━━ Records to process ━━

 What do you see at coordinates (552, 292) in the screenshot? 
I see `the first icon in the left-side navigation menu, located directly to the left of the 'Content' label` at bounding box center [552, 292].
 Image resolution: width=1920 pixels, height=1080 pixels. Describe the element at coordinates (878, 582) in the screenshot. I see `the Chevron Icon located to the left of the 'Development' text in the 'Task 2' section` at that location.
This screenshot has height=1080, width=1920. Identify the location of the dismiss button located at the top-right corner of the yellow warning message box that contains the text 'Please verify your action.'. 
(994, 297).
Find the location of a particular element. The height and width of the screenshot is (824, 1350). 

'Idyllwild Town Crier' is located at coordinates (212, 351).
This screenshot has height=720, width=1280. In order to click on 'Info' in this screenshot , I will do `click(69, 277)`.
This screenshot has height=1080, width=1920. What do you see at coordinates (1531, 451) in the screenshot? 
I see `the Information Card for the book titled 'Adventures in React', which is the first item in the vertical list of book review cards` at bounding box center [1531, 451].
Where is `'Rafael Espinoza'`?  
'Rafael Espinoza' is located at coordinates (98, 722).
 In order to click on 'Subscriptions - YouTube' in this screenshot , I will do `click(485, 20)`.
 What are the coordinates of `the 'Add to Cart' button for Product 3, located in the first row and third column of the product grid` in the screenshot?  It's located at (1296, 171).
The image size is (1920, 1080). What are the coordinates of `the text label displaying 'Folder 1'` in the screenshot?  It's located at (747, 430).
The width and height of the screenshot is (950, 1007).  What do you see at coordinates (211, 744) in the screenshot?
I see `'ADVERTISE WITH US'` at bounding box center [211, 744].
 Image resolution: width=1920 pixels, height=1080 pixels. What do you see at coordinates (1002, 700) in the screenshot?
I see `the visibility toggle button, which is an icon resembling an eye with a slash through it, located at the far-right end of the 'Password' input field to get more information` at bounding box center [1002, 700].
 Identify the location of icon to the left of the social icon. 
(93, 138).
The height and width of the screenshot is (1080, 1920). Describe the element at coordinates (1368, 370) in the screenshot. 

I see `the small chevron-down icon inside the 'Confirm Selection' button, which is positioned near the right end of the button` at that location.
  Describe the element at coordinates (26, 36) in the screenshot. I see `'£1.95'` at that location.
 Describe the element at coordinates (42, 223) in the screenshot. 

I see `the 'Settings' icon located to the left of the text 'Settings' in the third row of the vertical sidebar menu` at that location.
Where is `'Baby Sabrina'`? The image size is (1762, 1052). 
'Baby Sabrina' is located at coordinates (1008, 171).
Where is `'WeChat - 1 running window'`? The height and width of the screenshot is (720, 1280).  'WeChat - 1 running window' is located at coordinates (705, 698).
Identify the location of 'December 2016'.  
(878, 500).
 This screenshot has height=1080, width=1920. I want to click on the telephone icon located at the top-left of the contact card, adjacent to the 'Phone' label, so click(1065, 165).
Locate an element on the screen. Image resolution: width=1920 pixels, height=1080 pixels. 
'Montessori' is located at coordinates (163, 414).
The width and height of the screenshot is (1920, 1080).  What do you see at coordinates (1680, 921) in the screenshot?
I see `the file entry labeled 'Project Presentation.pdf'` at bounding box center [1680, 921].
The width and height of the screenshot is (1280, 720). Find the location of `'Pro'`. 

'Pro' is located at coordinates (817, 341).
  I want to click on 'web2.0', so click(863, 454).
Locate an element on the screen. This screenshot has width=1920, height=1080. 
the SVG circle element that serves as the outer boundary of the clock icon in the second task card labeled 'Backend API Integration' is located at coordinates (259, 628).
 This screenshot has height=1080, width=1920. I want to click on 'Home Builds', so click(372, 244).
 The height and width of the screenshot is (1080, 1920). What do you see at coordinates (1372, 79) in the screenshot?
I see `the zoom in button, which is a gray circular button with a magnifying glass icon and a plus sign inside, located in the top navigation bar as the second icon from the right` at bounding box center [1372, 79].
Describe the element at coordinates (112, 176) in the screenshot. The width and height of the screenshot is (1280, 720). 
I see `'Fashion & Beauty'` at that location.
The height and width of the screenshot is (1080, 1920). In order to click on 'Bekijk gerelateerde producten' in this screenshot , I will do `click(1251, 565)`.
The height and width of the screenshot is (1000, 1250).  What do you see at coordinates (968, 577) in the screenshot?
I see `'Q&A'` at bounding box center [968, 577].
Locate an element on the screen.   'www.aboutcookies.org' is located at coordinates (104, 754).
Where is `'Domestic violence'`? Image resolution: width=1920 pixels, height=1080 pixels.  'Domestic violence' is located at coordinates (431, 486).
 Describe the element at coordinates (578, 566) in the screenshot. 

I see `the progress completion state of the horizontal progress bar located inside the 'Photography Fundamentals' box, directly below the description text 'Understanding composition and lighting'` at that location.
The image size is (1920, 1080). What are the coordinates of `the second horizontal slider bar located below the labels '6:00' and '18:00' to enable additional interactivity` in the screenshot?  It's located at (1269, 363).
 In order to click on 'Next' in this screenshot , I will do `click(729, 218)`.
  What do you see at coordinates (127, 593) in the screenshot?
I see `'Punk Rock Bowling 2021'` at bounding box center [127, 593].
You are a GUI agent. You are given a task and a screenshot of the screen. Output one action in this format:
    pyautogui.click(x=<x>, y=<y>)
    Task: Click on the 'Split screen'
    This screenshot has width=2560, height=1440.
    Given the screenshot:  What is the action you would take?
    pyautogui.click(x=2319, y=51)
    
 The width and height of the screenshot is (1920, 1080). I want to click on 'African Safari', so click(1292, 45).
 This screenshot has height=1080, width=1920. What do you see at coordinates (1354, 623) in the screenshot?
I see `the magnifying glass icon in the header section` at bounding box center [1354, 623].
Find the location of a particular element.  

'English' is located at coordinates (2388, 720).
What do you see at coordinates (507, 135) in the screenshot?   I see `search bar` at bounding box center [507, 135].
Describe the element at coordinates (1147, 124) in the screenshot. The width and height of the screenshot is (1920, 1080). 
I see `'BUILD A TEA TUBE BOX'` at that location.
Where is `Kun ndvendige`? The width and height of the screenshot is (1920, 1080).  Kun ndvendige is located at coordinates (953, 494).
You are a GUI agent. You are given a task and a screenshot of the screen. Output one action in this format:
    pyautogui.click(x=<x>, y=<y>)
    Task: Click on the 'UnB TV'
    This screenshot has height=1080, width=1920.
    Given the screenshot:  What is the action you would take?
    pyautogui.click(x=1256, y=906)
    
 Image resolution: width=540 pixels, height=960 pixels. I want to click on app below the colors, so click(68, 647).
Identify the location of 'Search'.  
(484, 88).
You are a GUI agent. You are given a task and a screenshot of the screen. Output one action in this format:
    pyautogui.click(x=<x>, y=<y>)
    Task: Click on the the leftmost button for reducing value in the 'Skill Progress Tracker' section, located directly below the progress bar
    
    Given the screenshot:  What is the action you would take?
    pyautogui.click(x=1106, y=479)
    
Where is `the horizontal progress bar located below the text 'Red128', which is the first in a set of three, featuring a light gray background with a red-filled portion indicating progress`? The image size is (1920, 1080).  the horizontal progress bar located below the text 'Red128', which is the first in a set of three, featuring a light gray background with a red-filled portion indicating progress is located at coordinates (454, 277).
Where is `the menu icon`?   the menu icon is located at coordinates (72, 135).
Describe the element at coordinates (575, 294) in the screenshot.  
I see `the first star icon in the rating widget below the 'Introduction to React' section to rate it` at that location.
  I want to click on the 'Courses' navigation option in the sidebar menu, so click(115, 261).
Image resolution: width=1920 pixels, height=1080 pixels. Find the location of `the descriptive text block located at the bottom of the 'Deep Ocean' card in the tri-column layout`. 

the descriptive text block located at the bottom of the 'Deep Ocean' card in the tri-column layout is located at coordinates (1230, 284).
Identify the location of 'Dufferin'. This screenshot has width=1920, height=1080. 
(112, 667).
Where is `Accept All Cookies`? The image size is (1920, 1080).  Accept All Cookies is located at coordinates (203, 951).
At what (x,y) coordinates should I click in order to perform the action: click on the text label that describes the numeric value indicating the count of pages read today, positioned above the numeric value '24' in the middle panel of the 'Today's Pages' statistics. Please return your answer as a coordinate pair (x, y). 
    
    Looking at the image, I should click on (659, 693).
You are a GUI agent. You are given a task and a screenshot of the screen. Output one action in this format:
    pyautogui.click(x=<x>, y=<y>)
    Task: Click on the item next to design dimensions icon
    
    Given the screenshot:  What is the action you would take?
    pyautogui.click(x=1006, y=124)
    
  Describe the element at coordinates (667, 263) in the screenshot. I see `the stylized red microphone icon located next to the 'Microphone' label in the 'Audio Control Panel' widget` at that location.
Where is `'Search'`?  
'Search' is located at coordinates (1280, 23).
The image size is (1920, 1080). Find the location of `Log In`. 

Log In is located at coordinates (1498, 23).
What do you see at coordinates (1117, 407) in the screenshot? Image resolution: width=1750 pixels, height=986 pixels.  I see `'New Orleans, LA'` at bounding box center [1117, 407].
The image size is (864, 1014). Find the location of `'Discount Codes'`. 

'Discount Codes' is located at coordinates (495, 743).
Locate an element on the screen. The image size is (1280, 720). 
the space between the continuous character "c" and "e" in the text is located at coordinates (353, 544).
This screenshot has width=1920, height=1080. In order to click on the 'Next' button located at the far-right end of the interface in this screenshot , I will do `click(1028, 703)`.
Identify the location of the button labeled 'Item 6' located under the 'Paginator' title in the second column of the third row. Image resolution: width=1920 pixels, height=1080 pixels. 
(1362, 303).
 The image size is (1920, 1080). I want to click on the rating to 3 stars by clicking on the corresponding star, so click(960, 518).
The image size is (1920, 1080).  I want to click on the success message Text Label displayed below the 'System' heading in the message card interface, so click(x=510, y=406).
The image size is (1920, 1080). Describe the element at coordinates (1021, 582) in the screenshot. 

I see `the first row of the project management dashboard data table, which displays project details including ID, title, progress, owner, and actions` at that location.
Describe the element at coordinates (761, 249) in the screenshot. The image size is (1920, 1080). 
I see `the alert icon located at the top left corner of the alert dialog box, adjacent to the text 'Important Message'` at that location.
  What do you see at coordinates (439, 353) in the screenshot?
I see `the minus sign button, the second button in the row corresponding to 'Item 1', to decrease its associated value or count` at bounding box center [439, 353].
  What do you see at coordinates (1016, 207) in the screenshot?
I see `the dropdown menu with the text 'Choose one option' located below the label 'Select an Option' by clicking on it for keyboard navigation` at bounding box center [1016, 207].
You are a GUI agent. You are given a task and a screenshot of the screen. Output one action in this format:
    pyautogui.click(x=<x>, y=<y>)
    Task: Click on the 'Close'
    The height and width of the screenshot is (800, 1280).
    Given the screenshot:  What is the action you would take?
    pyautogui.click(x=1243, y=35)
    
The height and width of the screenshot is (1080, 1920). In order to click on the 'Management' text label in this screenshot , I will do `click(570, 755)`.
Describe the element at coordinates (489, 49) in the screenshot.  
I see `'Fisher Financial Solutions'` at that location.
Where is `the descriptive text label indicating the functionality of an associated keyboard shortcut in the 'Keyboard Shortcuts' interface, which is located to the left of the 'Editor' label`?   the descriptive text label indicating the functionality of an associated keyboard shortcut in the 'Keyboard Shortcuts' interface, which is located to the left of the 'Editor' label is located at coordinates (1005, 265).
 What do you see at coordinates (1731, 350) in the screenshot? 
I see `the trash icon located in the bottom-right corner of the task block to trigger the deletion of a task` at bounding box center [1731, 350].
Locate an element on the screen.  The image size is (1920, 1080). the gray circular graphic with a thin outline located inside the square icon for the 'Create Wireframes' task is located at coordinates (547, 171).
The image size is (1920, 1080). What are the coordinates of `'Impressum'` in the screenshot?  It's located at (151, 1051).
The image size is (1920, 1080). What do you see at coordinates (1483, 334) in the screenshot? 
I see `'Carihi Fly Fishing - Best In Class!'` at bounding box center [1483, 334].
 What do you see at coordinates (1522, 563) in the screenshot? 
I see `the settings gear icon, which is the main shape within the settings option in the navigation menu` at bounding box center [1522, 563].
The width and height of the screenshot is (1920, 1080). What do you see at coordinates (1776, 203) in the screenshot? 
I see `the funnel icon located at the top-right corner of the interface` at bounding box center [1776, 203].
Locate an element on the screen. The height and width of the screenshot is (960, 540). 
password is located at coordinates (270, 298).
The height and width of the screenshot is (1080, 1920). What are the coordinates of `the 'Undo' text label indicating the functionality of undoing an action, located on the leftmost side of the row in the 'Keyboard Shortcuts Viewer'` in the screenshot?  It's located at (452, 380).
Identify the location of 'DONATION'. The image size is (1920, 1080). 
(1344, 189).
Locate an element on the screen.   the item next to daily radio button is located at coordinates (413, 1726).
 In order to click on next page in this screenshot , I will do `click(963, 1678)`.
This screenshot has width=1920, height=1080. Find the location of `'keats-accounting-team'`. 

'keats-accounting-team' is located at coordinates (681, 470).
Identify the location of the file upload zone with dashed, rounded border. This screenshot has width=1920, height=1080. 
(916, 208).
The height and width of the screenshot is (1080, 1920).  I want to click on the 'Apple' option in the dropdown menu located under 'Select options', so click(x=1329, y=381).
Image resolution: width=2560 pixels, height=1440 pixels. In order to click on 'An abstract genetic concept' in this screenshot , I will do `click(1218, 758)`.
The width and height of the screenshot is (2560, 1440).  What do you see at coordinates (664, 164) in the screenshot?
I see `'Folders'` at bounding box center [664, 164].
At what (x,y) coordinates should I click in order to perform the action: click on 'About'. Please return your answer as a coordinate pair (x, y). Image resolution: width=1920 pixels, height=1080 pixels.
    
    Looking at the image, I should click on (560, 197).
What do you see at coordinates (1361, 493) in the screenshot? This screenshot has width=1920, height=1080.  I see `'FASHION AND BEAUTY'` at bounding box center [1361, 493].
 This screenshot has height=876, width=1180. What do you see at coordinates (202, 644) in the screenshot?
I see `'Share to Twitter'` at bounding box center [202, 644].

━━━

# Requirement:
Transcribe the records from the line containing "Identify the location of the button" through the line containing "The image size is (1920, 1080). I", reproducing each line verbatim.

# Problem solution:
Identify the location of the button labeled 'Item 6' located under the 'Paginator' title in the second column of the third row. Image resolution: width=1920 pixels, height=1080 pixels. 
(1362, 303).
 The image size is (1920, 1080). I want to click on the rating to 3 stars by clicking on the corresponding star, so click(960, 518).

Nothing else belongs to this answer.